Quantum Fisher information analysis for absorption measurements with undetected photons
Martin Houde, Franz Roeder, Christine Silberhorn, Benjamin Brecht, Nicolás Quesada
TL;DR
This work addresses absorption estimation with undetected photons by benchmarking three architectures—SU(1,1) interferometry, induced coherence, and distributed loss—through quantum Fisher information (QFI). It develops a unified broadband twin-beam model using Heisenberg–Langevin equations, yielding analytic QFI expressions for lossless and lossy configurations and for both full and restricted mode access. The main finding is a regime map: SU(1,1) offers the highest QFI at moderate gain and losses below 99%, IC dominates at high gain with intermediate loss, and the DL scheme becomes optimal only under extreme attenuation; crossovers occur around 1–2% idler transmission.
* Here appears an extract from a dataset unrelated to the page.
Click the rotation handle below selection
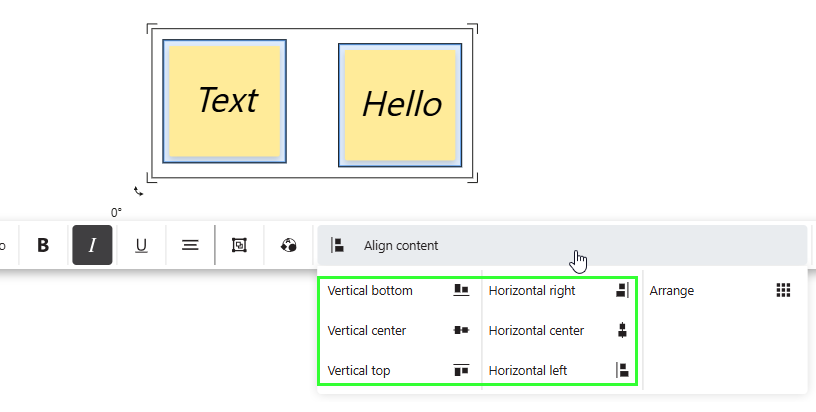Image resolution: width=816 pixels, height=412 pixels. (138, 190)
The results provide practical design criteria for optimizing quantum-sensor performance in absorption spectroscopy across wavelength ranges where undetected photons are advantageous.
Abstract
We theoretically compare the quantum Fisher information (QFI) for three configurations of absorption spectroscopy with undetected idler photons: an SU(1,1) interferometer with inter-source idler loss, an induced-coherence (IC) setup in which the idler partially seeds a second squeezer together with a vacuum ancilla, and a distributed-loss (DL) scheme with in-medium attenuation. We calculate the QFI as a function of parametric gain for both full and signal-only detection access. For losses below 99% and low to moderate gain, the SU(1,1) configuration provides the largest QFI. At high gain and intermediate loss, the IC scheme performs best, while under extreme attenuation (transmission $<$ 1%) the DL model becomes optimal. These results delineate the measurement regimes in which each architecture is optimal in terms of information theory.